パンタグラフは複雑な形をしているので,まずはどんな形をしているのかの把握ができていないと手が付かない。しかしよりにもよって資料写真があまりなかった。屋根の上はやはり撮りにくい。

107系はJR化後まもなくの製造だったのでパンタグラフ国鉄時代の設計である。運良くこれの明細図をぜかまし文庫というサイトで入手することができた。この図を見ながらパンタグラフの構造を理解した。明細図ということで棒一本から蝶番の一個まで寸法が分かったこともあり,案外スムーズに進んだ。

明細図なしでパンタグラフをモデル化するのは今後の課題である。

ディテールの追い込み

クーラー,ホロ,床下,ベンチレータ,の順に小物を取り付けていった。クーラーのテクスチャは,実車165系の廃車発生品を流用したのと同様,VRM165系を真上からスクショして切り出すとかいう荒業も使った。床下は正直言って面倒くさいのでほぼテクスチャを貼らず(UVマッピングで焦げ茶色の色だけ当てて)終わりにした。

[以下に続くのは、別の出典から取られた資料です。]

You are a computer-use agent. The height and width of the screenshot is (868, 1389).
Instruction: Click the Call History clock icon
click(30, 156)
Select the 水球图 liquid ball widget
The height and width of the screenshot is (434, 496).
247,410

ディテールは追い込まない,それが早く終わらせるコツだ(ぉぃ。

サウンド

すっかり忘れていていつの間にかJR線から107系も引退してしまった。仕方がないので似たような音を日向車両microのmokoさんに頼みこんで使わせていただいた。

オリジナリティを出す

実在するものを3Dモデルにしているだけなのでオリジナリティもへったくれもないが,多少の遊び心を盛り込みたかったので,ユーザーテクスチャで書換可能なオプションモデルで,引退時のステッカーをはりだせるようにしてみた。ダウンロードしたユーザーもこれを書き換えるといろんな個性を表現できると,そういう具合である。